Kornfeld pushed back against the notion that property insurance is only meant to cover damage from disasters like fires, floods or hurricanes. That was the case decades ago, but now they’re more commonly sold as “all risks” policies that are more inclusive.

When the law aimed at cleaning up environmental contamination sites known as Superfund sites was enacted in 1980, insurers similarly denied polluting companies’ claims to cover the cleanup costs, Kornfeld noted. Early on, courts ruled in favor of the insurers. That is, until more sophisticated analysis of the policies determined their coverage was broader than insurers were making them out to be.

“As information is slowly coming out, we’re finding the same kinds of things that we found in the environmental wars, where you’re starting to see information that shows there is another story here than the ones the insurers are arguing in their motions to dismiss that they’re filing everywhere,” Kornfeld said.

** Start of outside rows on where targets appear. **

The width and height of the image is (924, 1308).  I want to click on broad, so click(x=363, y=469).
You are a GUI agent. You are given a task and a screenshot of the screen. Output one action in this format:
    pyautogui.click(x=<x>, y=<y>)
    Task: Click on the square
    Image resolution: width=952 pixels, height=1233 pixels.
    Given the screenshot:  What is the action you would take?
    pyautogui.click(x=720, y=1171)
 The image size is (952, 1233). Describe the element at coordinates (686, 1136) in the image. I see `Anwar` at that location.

Baker said many insurance policies have time limits on when lawsuits can be filed. He encouraged healthcare providers to preserve their rights to file claims if need be, especially if their policies do not have virus exclusions. He said the perils covered under property insurance have indeed expanded over the years, so a building that was contaminated with COVID and couldn’t be used in the same way could be eligible for coverage.

“If someone came in and sprayed ammonia all over your building and you couldn’t use it, I think that would be covered,” Baker said. “The question is, is COVID like that or not like that?”